Size-dependent internalization of particles via the pathways of clathrin- and caveolae-mediated endocytosis.

Non-phagocytic eukaryotic cells can internalize particles <1 microm in size, encompassing pathogens, liposomes for drug delivery or lipoplexes applied in gene delivery. In the present study, we have investigated the effect of particle size on the pathway of entry and subsequent intracellular fate in non-phagocytic B16 cells, using a range of fluorescent latex beads of defined sizes (50-1000 nm). Our data reveal that particles as large as 500 nm were internalized by cells via an energy-dependent process. With an increase in size (50-500 nm), cholesterol depletion increased the efficiency of inhibition of uptake. The processing of the smaller particles was significantly perturbed upon microtubule disruption, while displaying a negligible effect on that of the 500 nm beads. Inhibitor and co-localization studies revealed that the mechanism by which the beads were internalized, and their subsequent intracellular routing, was strongly dependent on particle size. Internalization of microspheres with a diameter <200 nm involved clathrin-coated pits. With increasing size, a shift to a mechanism that relied on caveolae-mediated internalization became apparent, which became the predominant pathway of entry for particles of 500 nm in size. At these conditions, delivery to the lysosomes was no longer apparent. The data indicate that the size itself of (ligand-devoid) particles can determine the pathway of entry. The clathrin-mediated pathway of endocytosis shows an upper size limit for internalization of approx. 200 nm, and kinetic parameters may determine the almost exclusive internalization of such particles along this pathway rather than via caveolae.

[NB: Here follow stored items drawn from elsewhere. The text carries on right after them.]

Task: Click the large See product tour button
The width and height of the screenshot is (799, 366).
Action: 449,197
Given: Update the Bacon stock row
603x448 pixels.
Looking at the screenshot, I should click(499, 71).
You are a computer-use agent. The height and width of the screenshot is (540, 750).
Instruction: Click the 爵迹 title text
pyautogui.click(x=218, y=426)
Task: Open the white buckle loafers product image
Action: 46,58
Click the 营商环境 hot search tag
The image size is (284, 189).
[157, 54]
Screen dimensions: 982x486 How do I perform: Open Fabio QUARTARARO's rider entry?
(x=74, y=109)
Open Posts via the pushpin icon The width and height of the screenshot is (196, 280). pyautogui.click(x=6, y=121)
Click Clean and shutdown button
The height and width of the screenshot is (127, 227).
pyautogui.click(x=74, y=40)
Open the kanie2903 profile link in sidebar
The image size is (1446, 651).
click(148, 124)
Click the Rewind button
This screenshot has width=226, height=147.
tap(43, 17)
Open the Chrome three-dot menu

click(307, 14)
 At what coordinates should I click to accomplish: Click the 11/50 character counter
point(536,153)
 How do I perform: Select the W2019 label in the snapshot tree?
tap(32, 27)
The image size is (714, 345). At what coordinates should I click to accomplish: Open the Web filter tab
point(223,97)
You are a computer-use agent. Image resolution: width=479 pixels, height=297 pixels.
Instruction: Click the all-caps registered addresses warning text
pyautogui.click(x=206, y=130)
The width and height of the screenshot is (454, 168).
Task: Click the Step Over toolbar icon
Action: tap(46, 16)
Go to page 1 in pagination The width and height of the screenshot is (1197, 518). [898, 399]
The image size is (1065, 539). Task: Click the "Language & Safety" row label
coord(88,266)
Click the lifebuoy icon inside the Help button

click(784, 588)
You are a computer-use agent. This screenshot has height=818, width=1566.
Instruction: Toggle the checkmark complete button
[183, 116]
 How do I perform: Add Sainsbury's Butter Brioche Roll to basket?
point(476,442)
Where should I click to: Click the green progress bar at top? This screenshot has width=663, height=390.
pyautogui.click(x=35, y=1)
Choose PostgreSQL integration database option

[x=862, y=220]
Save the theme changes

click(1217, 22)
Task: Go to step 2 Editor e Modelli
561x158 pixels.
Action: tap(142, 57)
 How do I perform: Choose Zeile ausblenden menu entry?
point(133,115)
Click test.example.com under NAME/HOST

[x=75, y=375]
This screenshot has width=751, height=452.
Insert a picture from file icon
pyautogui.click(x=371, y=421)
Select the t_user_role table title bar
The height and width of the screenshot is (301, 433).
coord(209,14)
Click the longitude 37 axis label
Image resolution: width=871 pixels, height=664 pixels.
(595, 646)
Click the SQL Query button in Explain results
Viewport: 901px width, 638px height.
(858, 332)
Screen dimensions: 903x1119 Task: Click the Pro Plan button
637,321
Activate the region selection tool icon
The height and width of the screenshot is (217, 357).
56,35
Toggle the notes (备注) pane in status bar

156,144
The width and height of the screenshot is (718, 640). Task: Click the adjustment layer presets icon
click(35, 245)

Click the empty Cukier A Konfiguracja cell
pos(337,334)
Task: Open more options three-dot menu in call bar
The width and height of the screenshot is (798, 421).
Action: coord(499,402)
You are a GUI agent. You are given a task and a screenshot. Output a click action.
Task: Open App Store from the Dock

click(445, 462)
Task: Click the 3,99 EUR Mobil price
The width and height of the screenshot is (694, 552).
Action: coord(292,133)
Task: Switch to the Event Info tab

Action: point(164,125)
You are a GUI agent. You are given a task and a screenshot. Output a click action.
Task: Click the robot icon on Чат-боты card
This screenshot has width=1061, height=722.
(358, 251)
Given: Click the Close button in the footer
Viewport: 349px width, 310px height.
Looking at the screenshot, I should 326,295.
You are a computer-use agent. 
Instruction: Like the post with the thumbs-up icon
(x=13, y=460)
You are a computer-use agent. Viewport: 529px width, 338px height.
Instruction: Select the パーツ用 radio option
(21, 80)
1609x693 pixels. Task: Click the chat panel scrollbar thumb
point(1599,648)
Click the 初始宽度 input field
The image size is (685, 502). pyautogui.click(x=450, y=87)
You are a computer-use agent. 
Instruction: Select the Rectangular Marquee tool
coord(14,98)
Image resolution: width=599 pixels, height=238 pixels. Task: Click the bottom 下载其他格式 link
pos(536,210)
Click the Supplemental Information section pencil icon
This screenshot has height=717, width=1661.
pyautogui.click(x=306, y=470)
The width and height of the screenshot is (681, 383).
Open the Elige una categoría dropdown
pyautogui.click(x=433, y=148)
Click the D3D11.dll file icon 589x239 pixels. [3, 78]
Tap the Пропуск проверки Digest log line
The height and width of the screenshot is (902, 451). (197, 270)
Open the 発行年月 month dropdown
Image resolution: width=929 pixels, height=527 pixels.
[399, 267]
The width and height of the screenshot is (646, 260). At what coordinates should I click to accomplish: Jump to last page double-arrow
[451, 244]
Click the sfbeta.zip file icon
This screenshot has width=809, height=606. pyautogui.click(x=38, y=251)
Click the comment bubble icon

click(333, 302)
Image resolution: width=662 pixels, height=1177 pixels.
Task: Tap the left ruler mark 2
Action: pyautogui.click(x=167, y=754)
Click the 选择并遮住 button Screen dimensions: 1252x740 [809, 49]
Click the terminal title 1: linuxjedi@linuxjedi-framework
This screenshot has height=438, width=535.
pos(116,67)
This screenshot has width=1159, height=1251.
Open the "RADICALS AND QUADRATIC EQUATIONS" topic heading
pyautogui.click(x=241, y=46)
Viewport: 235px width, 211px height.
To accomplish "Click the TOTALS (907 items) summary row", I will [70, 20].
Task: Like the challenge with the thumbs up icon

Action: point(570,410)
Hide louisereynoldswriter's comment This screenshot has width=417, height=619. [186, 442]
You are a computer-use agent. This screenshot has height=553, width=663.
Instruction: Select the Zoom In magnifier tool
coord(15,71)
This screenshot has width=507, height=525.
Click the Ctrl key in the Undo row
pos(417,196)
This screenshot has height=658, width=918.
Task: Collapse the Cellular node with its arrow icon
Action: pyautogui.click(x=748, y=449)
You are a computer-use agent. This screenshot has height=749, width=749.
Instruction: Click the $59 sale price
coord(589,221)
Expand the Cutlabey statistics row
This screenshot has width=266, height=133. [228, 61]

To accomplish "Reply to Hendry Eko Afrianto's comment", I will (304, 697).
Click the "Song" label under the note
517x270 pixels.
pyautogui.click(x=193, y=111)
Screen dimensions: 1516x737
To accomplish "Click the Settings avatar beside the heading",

[1]  S. Simões,et al.  Cationic lipid-DNA complexes in gene delivery: from biophysics to biological applications. , 2001, Advanced drug delivery reviews.

[2]  B. Deurs,et al.  Extraction of cholesterol with methyl-beta-cyclodextrin perturbs formation of clathrin-coated endocytic vesicles. , 1999, Molecular biology of the cell.

[3]  K. Joiner,et al.  Toxoplasma gondii: fusion competence of parasitophorous vacuoles in Fc receptor-transfected fibroblasts. , 1990, Science.

[4]  P. Oh,et al.  Filipin-sensitive caveolae-mediated transport in endothelium: reduced transcytosis, scavenger endocytosis, and capillary permeability of select macromolecules , 1994, The Journal of cell biology.

[5]  D. Hopwood,et al.  Endocytosis of fluorescent microspheres by human oesophageal epithelial cells: comparison between normal and inflamed tissue. , 1995, Gut.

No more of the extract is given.